Figure 5. Genetic reduction of the CRH receptor, CRHR1, and pharmacologic intervention using a CRHR1 antagonist improves anxiety-like behavior in MECP2 duplication mice

(a–c) The levels of anxiety-like behavior in the elevated plus maze (a) and light-dark box (b) were suppressed in MECP2-TG1; Crhr1^+/− animals. No difference was observed in the total distance traveled in an open field (c). (d) Pre-treatment with 60 mg/kg antalarmin had an anxiolytic effect in (FVB/N × 129S6/SvEv)F1 wild-type littermates of MECP2-TG1 mice in the elevated plus maze (vehicle group, n=20; antalarmin group, n=16). (e, f) Antalarmin-treated MECP2-TG1 animals spent more time in the open arms of the elevated plus maze (e) and spent more time in the lit side of the light dark box (f) (EPM vehicle group, n=14; antalarmin group, n=25; LD vehicle group, n=8; antalarmin group, n=17). For a–c, white bars represent wild-type littermates (n=12), dark grey bars represent Crhr1^+/− littermates (n=15), red bars represent MECP2-TG1 littermates (n=9), light blue bars represent MECP2-TG1; Crhr1^+/− animals (n=18). For d–f, dash or plus signs indicate either vehicle-treated animals (−) or 60 mg/kg antalarmin-treated animals (+). Values represent mean ± s.e.m.; asterisks indicate significant differences either among genotypes for genetic interaction data, or between drug-treated and vehicle-treated animals for antalarmin studies, *, p value < 0.05; **, p value < 0.001; ns, not significant; EPM, elevated plus maze, LD, light dark box exploration; OF, open field. A complete statistical summary of behavioral data is provided in Supplementary Table 6.

Figure 6. Genetic reduction of Oprm1 improves the social behavior deficits of MECP2 duplication mice

(a) Reducing the levels of Oprm1 in MECP2-TG1 animals improved their social behavior deficits, as double mutant mice spent more time investigating both familiar and novel partners compared with MECP2-TG1 mice (asterisks).

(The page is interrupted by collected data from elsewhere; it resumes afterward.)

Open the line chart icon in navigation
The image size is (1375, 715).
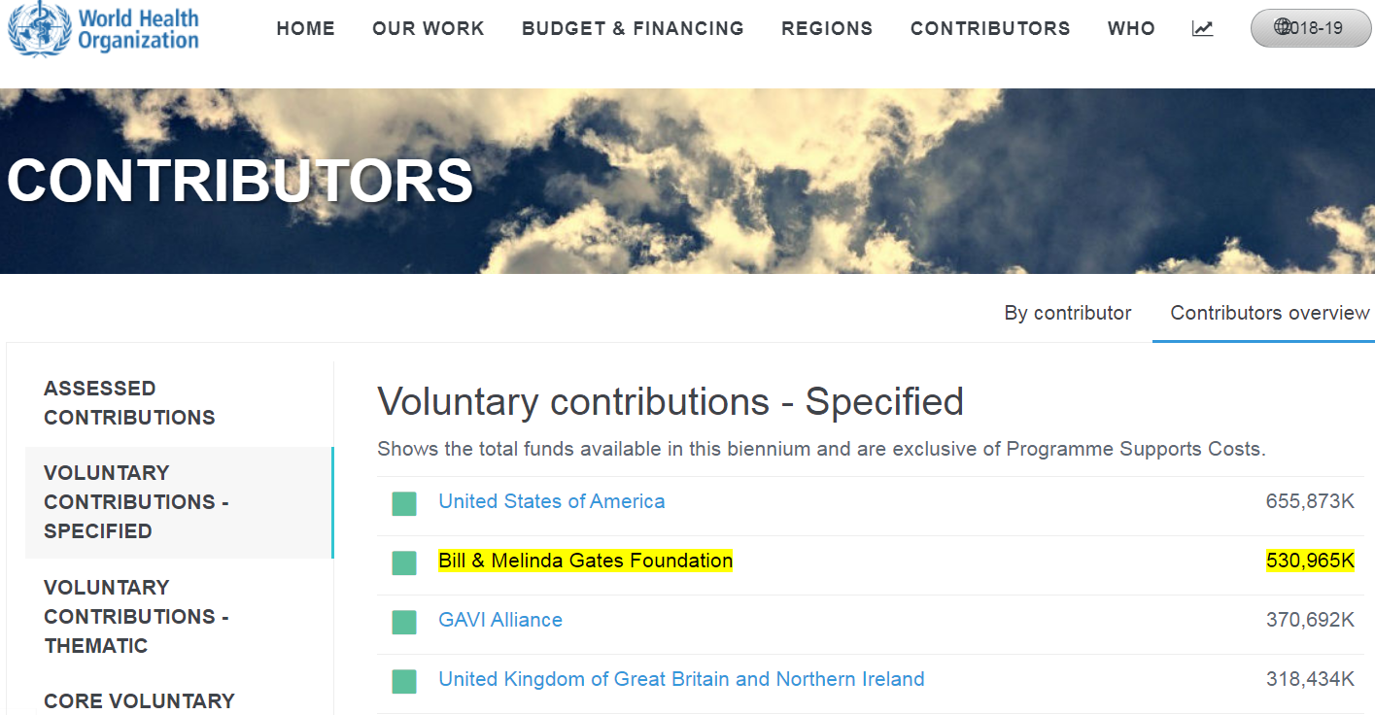(x=1202, y=28)
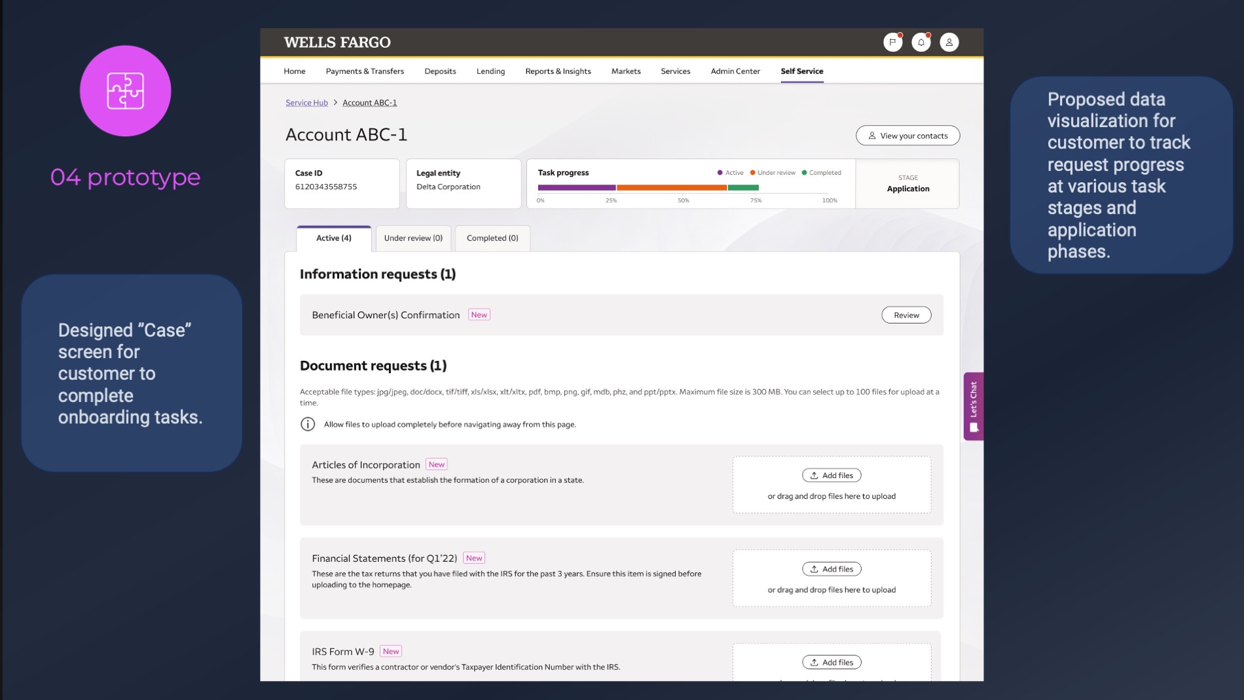Open Reports & Insights menu
Screen dimensions: 1244x700
pyautogui.click(x=558, y=71)
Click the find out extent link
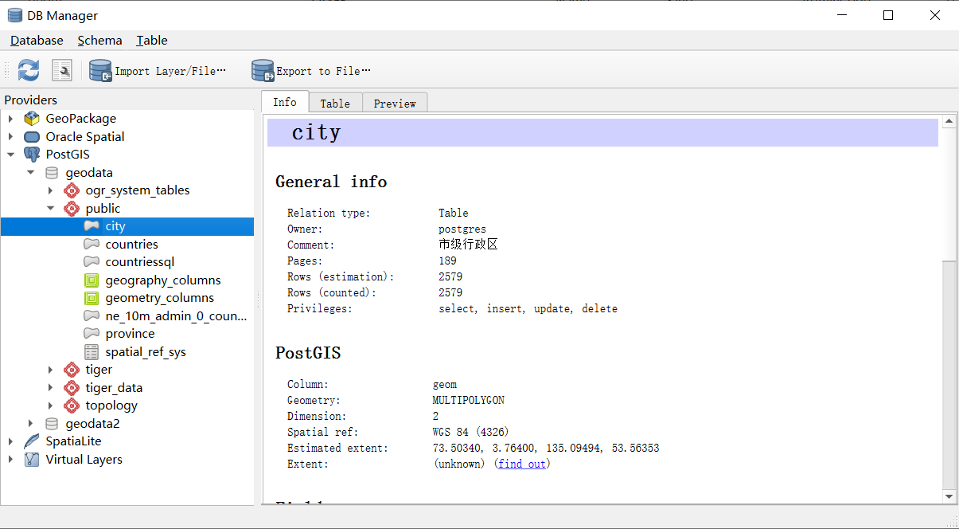The image size is (959, 529). [x=522, y=464]
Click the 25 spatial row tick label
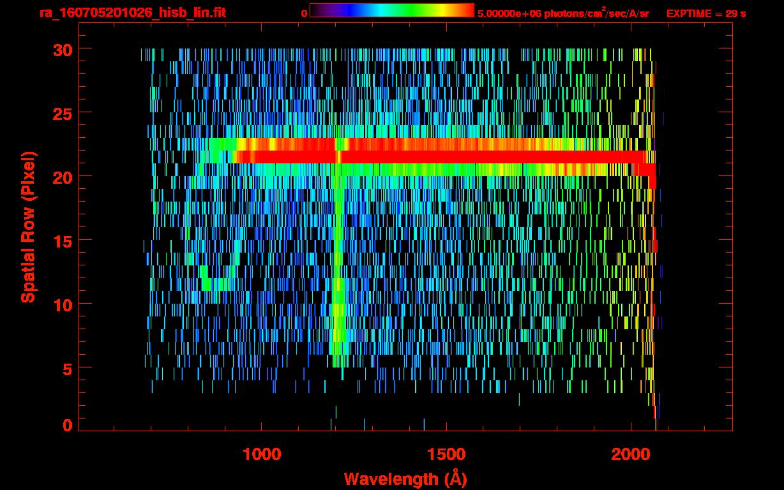 [63, 112]
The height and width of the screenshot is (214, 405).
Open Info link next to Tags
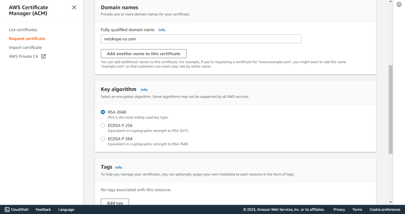tap(119, 167)
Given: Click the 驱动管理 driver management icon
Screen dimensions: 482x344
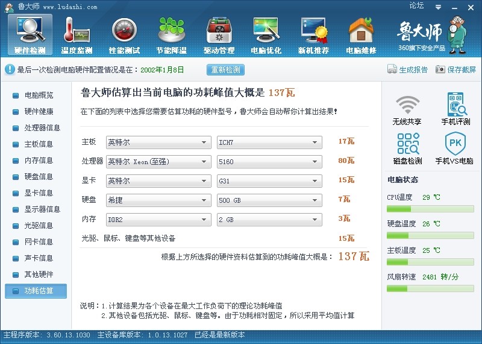Looking at the screenshot, I should (x=219, y=34).
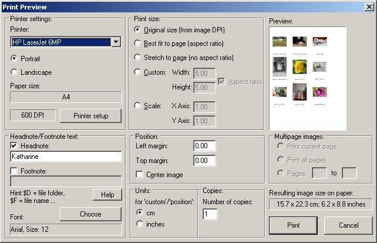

The level of interest was similar to wild-type and Oprm1^+/− mice for the familiar encounters, but for novel partners, the level of interest for double mutants was similar to Oprm1^+/− but not wild-type mice (significant difference indicated by plus signs). (b) In the three chamber test, MECP2-TG1; Oprm1^+/− double mutants demonstrated normal social approach behavior towards a novel partner mouse compared with both wild-type and Oprm1^+/− animals; MECP2-TG1 animals showed a decrease in social approach behavior towards a novel partner mouse. All genotypes spent an equal time investigating a novel object. (c, d) MECP2-TG1; Oprm1^+/− double mutant animals compared with their littermates showed no side preferences during the habituation (c) and test (d) phases. (e) Animals of all genotypes spent more time sniffing a novel odor (vanilla) compared with a familiar odor (water); no differences were observed among all genotypes in the time spent sniffing the odors. White bars and dashed lines represent wild-type littermates (n=13), dark grey bars and lines represent Oprm1^+/− littermates (n=12), red bars and lines represent MECP2-TG1 littermates (n=9), and orange bars and lines represent MECP2-TG1; Oprm1^+/− animals (n=10–12). Values represent mean ± s.e.m.; significant differences between genotypes are denoted by asterisks, for partition test data, asterisks indicate significant differences between MECP2-TG1 and littermates, and plus signs indicate significant differences between double mutants and wild-type littermates, *, p value < 0.05; ** or ++, p value < 0.001; ns, not significant; PT, partition test for social interest and recognition; 3CH, three chamber test for sociability. A complete statistical summary of behavioral data is provided in Supplementary Table 6.